*Условие задания*
Оформите все строки ниже как JSON-список строковых значений, по одному на каждую строку. Пустые строки пропустите.

Записи целевых позиций:
::::::::::

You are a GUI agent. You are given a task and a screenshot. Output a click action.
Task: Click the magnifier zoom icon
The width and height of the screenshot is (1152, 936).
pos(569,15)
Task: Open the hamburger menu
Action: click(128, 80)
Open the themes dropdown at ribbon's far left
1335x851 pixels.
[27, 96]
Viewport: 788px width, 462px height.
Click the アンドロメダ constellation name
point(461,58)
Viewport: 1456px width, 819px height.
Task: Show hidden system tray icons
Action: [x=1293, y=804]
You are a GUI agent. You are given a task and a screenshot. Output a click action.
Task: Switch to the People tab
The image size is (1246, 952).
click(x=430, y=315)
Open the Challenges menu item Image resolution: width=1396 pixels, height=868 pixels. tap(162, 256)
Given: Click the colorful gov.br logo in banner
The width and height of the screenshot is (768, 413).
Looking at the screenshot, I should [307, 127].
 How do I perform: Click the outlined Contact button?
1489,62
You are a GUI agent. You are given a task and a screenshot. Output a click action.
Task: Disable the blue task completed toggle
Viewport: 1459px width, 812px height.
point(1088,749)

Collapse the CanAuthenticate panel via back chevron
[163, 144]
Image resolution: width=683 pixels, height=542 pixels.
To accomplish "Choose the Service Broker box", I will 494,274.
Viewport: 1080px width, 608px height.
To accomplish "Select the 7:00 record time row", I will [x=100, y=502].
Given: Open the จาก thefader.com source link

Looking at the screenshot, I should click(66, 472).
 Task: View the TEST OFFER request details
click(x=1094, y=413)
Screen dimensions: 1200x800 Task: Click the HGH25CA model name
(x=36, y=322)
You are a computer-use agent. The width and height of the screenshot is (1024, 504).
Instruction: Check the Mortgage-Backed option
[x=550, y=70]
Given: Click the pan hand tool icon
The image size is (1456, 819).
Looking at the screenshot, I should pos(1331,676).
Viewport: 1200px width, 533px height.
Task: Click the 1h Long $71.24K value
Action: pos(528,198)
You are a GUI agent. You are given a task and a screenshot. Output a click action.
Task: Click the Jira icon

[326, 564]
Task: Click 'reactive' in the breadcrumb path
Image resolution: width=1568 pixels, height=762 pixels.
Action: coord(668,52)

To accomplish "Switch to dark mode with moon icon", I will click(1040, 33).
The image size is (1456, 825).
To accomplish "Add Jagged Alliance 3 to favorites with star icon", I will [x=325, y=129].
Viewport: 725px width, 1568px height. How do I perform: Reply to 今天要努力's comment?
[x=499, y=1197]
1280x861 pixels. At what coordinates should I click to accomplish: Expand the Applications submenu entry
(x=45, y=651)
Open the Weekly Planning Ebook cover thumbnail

::::::::::

*Ожидаемый ответ*
[
  "You are a GUI agent. You are given a task and a screenshot. Output a click action.",
  "Task: Click the magnifier zoom icon",
  "The width and height of the screenshot is (1152, 936).",
  "pos(569,15)",
  "Task: Open the hamburger menu",
  "Action: click(128, 80)",
  "Open the themes dropdown at ribbon's far left",
  "1335x851 pixels.",
  "[27, 96]",
  "Viewport: 788px width, 462px height.",
  "Click the アンドロメダ constellation name",
  "point(461,58)",
  "Viewport: 1456px width, 819px height.",
  "Task: Show hidden system tray icons",
  "Action: [x=1293, y=804]",
  "You are a GUI agent. You are given a task and a screenshot. Output a click action.",
  "Task: Switch to the People tab",
  "The image size is (1246, 952).",
  "click(x=430, y=315)",
  "Open the Challenges menu item Image resolution: width=1396 pixels, height=868 pixels. tap(162, 256)",
  "Given: Click the colorful gov.br logo in banner",
  "The width and height of the screenshot is (768, 413).",
  "Looking at the screenshot, I should [307, 127].",
  " How do I perform: Click the outlined Contact button?",
  "1489,62",
  "You are a GUI agent. You are given a task and a screenshot. Output a click action.",
  "Task: Disable the blue task completed toggle",
  "Viewport: 1459px width, 812px height.",
  "point(1088,749)",
  "Collapse the CanAuthenticate panel via back chevron",
  "[163, 144]",
  "Image resolution: width=683 pixels, height=542 pixels.",
  "To accomplish \"Choose the Service Broker box\", I will 494,274.",
  "Viewport: 1080px width, 608px height.",
  "To accomplish \"Select the 7:00 record time row\", I will [x=100, y=502].",
  "Given: Open the จาก thefader.com source link",
  "Looking at the screenshot, I should click(66, 472).",
  " Task: View the TEST OFFER request details",
  "click(x=1094, y=413)",
  "Screen dimensions: 1200x800 Task: Click the HGH25CA model name",
  "(x=36, y=322)",
  "You are a computer-use agent. The width and height of the screenshot is (1024, 504).",
  "Instruction: Check the Mortgage-Backed option",
  "[x=550, y=70]",
  "Given: Click the pan hand tool icon",
  "The image size is (1456, 819).",
  "Looking at the screenshot, I should pos(1331,676).",
  "Viewport: 1200px width, 533px height.",
  "Task: Click the 1h Long $71.24K value",
  "Action: pos(528,198)",
  "You are a GUI agent. You are given a task and a screenshot. Output a click action.",
  "Task: Click the Jira icon",
  "[326, 564]",
  "Task: Click 'reactive' in the breadcrumb path",
  "Image resolution: width=1568 pixels, height=762 pixels.",
  "Action: coord(668,52)",
  "To accomplish \"Switch to dark mode with moon icon\", I will click(1040, 33).",
  "The image size is (1456, 825).",
  "To accomplish \"Add Jagged Alliance 3 to favorites with star icon\", I will [x=325, y=129].",
  "Viewport: 725px width, 1568px height. How do I perform: Reply to 今天要努力's comment?",
  "[x=499, y=1197]",
  "1280x861 pixels. At what coordinates should I click to accomplish: Expand the Applications submenu entry",
  "(x=45, y=651)",
  "Open the Weekly Planning Ebook cover thumbnail"
]